Limacus is a genus of air-breathing land slugs, terrestrial pulmonate gastropod mollusc in the family Limacidae, the short-keeled slugs.

Taxonomy

There remains a difference of opinion whether Limacus should be its own genus or a subgenus of Limax. A 2026 molecular phylogeny indicated that Limacus and Limax form sister clades (forming a polytomy together with Turcomilax), so both treatments are equally valid. Formerly, if Limacus was considered a subgenus of Limax, Limacus maculatus had to be known as Limax ecarinatus (because another species was formerly known under the name Limax maculatus), but a ruling by the ICZN has now made Limax maculatus correct.

Species

Two extant species are known and one fossil.

  • Limacus flavus (Linnaeus, 1758), the type species; synonyms = Limax flavus Linnaeus, 1758; Limacus breckworthianus Lehmann, 1864
  • Limacus maculatus (Kaleniczenko[uk], 1851); synonyms = Limax maculatus (Kaleniczenko, 1851), Limax ecarinatus Boettger, 1881; Limax grossui Lupu, 1970; Limax pseudoflavus Evans, 1978
  • Limacus crassitesta (Reuss, 1868)
Limacus maculatus (A) and L. flavus (B)

The two extant species are hard or impossible to distinguish on external characters, so identification relies on a character of the genital anatomy, requiring dissection.
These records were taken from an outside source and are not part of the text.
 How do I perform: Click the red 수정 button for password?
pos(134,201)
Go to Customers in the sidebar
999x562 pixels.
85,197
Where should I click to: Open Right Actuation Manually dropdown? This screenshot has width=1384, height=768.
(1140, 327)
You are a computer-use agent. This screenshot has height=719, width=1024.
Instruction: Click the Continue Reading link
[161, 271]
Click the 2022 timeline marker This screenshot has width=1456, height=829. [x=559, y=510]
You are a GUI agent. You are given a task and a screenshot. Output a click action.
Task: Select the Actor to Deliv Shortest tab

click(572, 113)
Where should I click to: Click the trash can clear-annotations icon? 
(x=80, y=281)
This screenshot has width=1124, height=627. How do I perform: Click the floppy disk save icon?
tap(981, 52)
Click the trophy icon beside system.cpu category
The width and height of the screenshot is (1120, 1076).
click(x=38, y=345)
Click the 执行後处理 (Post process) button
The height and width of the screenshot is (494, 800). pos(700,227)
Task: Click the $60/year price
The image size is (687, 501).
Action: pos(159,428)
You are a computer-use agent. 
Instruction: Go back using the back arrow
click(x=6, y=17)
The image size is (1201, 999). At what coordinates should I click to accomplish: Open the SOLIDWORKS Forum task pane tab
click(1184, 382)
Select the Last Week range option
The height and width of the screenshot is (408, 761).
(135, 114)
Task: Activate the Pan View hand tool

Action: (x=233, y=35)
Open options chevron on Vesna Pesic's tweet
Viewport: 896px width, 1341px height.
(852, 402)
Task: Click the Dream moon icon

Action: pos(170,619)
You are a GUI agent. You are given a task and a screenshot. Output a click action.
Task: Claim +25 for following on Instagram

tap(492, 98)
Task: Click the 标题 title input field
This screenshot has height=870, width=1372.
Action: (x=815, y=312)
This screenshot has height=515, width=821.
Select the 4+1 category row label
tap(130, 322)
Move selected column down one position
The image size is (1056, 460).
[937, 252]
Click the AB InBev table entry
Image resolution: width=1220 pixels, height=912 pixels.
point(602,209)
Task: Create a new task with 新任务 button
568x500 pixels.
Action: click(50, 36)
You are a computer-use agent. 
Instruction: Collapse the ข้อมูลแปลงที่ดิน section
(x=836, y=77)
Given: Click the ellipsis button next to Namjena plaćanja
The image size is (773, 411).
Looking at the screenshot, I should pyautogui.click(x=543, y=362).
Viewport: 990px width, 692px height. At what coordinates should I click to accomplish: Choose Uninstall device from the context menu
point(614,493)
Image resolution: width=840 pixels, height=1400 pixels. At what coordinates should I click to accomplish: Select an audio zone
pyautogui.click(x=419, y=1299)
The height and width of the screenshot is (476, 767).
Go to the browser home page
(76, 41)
They are large slugs up to 130 mm long, yellowish with mottled darker markings and blue-grey tentacles. Like other limacid slugs they have a pointed tail, and the pneumostome is in the hind part of the mantle. Genetic information suggests that the species may hybridise. Both species have spread from their native ranges in South-eastern Europe and Asia, with L. flavus occurring worldwide as a synanthrope.